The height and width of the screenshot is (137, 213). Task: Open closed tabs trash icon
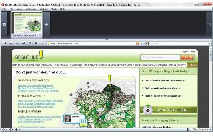[209, 24]
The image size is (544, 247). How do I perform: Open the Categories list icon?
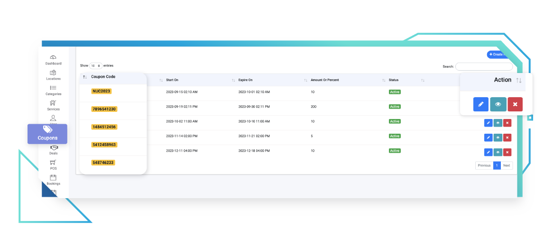pos(53,88)
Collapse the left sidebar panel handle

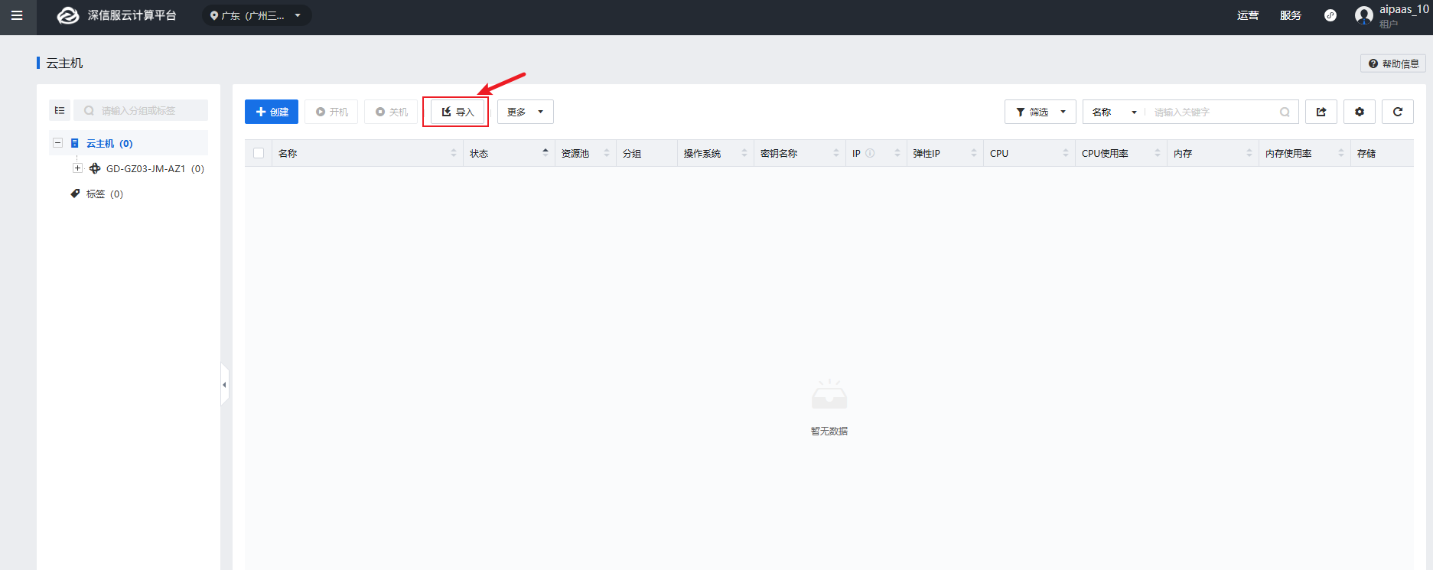pos(224,384)
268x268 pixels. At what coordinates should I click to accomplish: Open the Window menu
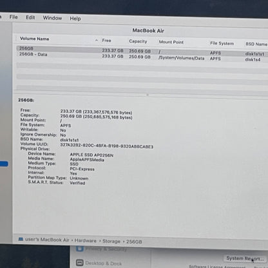52,18
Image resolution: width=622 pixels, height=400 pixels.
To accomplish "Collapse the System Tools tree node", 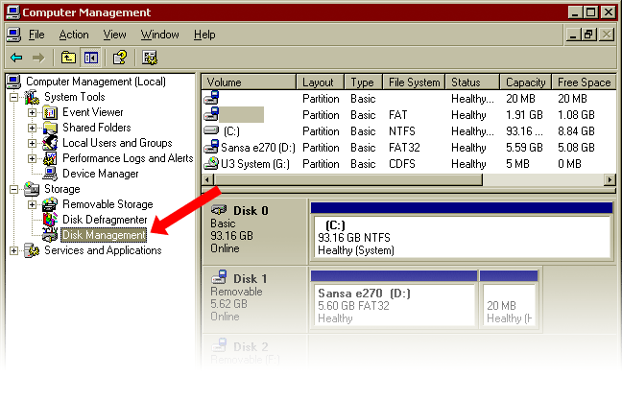I will click(x=14, y=97).
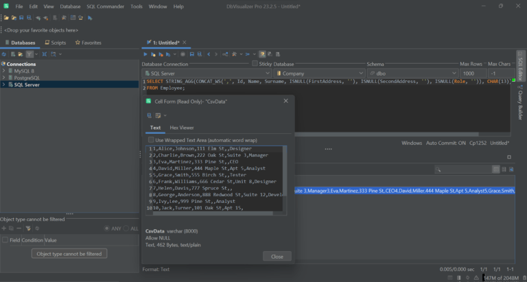Select the ANY radio button in filter panel
The image size is (527, 282).
click(107, 228)
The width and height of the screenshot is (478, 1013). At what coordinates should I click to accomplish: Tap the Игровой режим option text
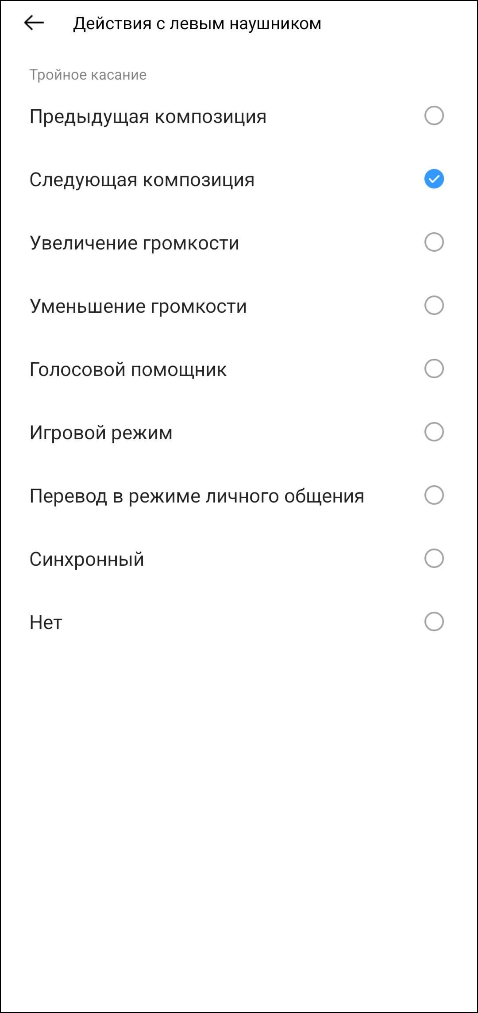(101, 433)
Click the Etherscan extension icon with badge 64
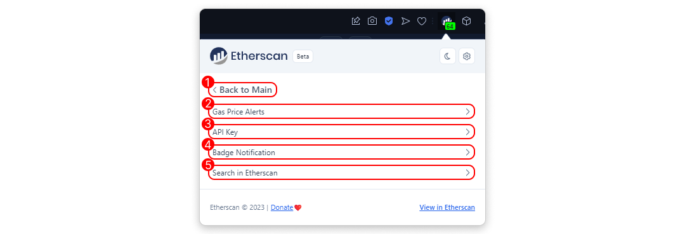This screenshot has height=234, width=685. pos(447,22)
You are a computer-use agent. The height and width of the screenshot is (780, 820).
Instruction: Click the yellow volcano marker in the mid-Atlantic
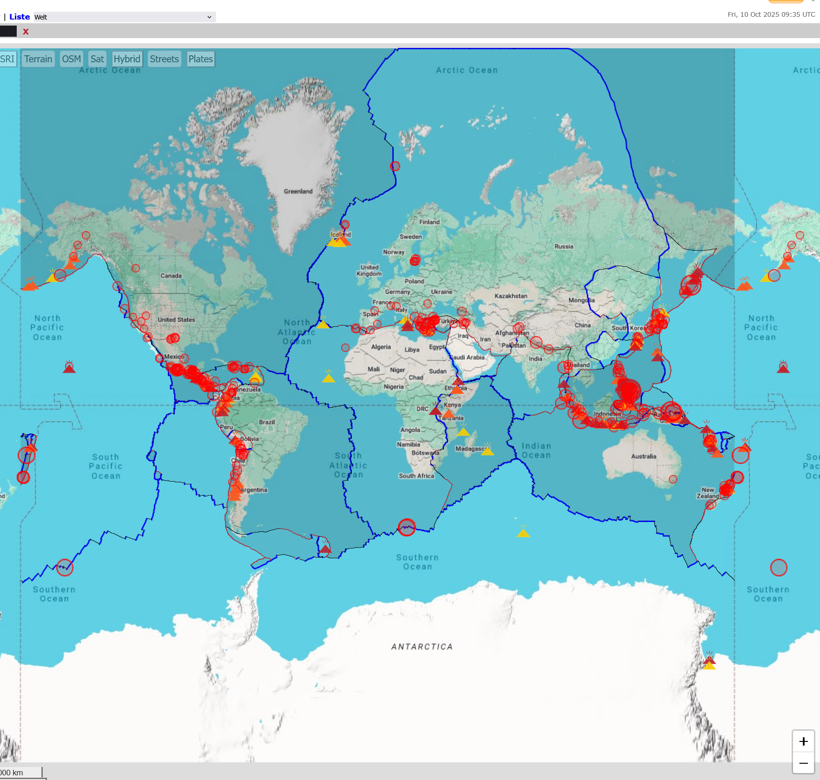pyautogui.click(x=329, y=378)
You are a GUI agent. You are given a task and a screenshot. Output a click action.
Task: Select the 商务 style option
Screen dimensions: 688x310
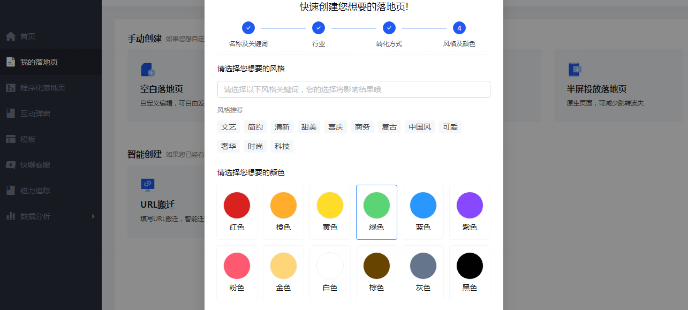362,127
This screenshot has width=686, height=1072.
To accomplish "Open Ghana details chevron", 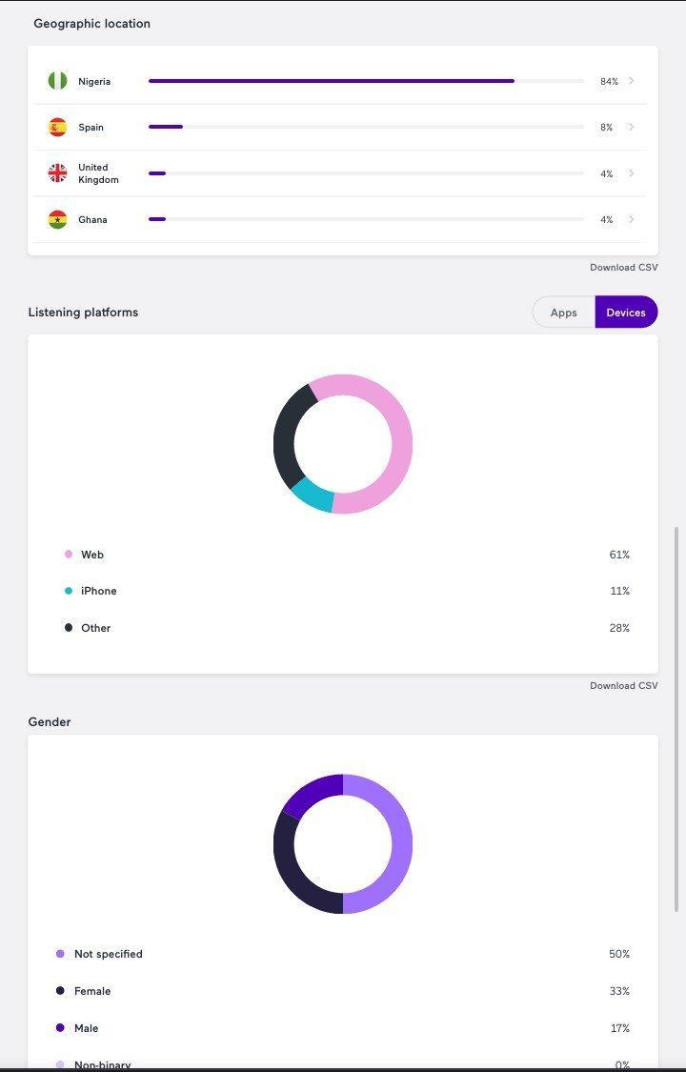I will click(x=632, y=219).
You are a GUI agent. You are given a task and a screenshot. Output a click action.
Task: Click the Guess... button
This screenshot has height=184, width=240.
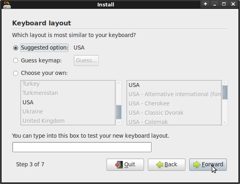pyautogui.click(x=86, y=60)
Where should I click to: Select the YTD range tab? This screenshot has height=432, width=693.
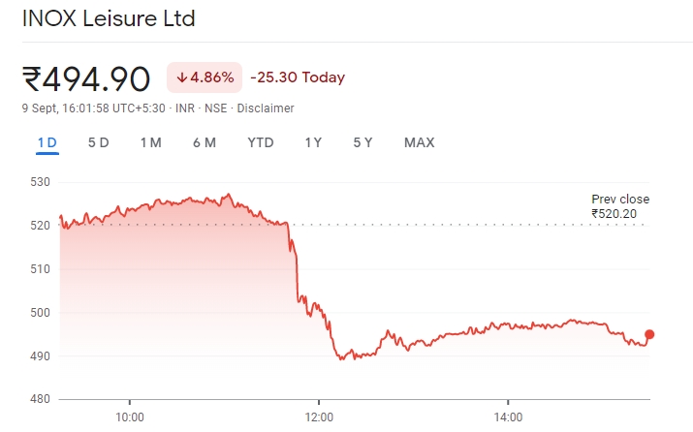pos(260,143)
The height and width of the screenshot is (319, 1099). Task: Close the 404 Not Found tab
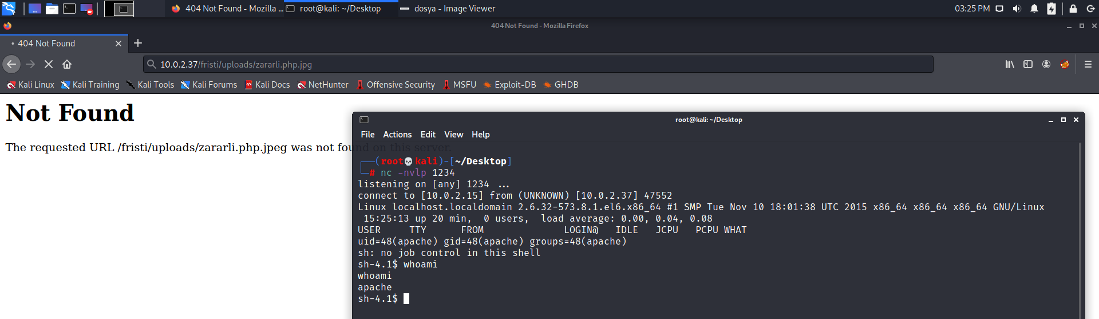[118, 44]
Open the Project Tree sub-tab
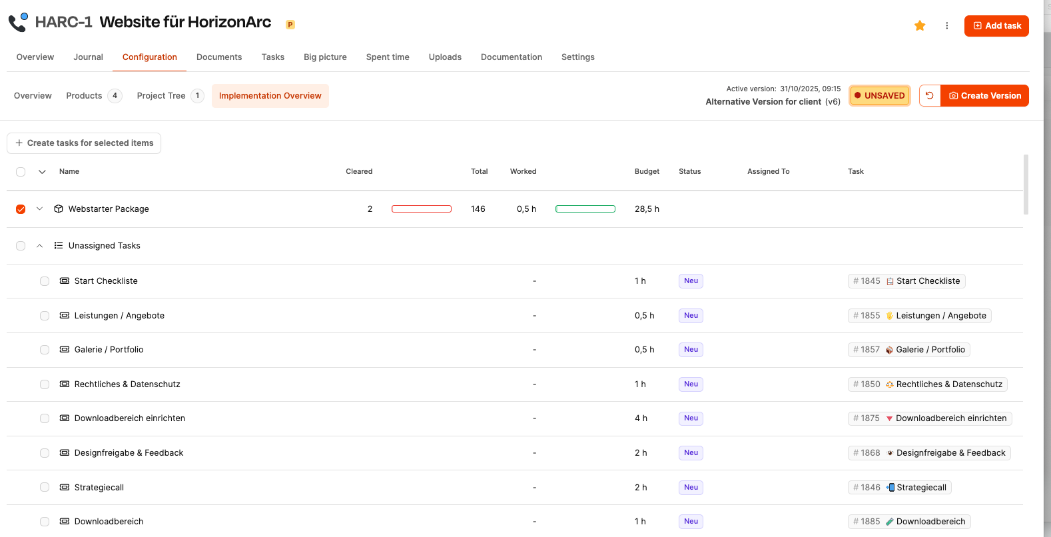 161,96
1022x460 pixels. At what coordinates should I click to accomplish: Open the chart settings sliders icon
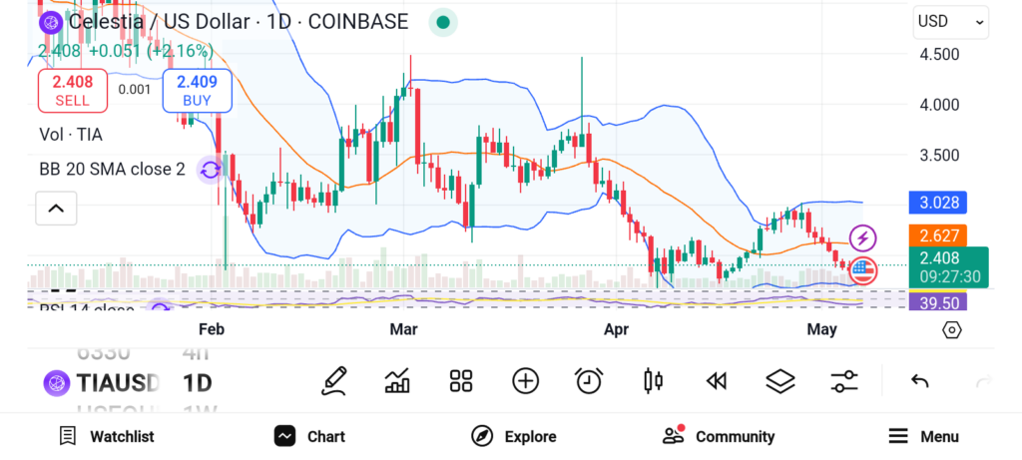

> **What the task requires**
Each line from the one containing "The height and width of the screenshot is (319, 1099)." through the last line of the entries above should be duplicated exactly, both included; leave out pictures and add nothing.

> **Completed exercise**
The height and width of the screenshot is (319, 1099). Task: Close the 404 Not Found tab
[118, 44]
Open the Project Tree sub-tab
 161,96
1022x460 pixels. At what coordinates should I click to accomplish: Open the chart settings sliders icon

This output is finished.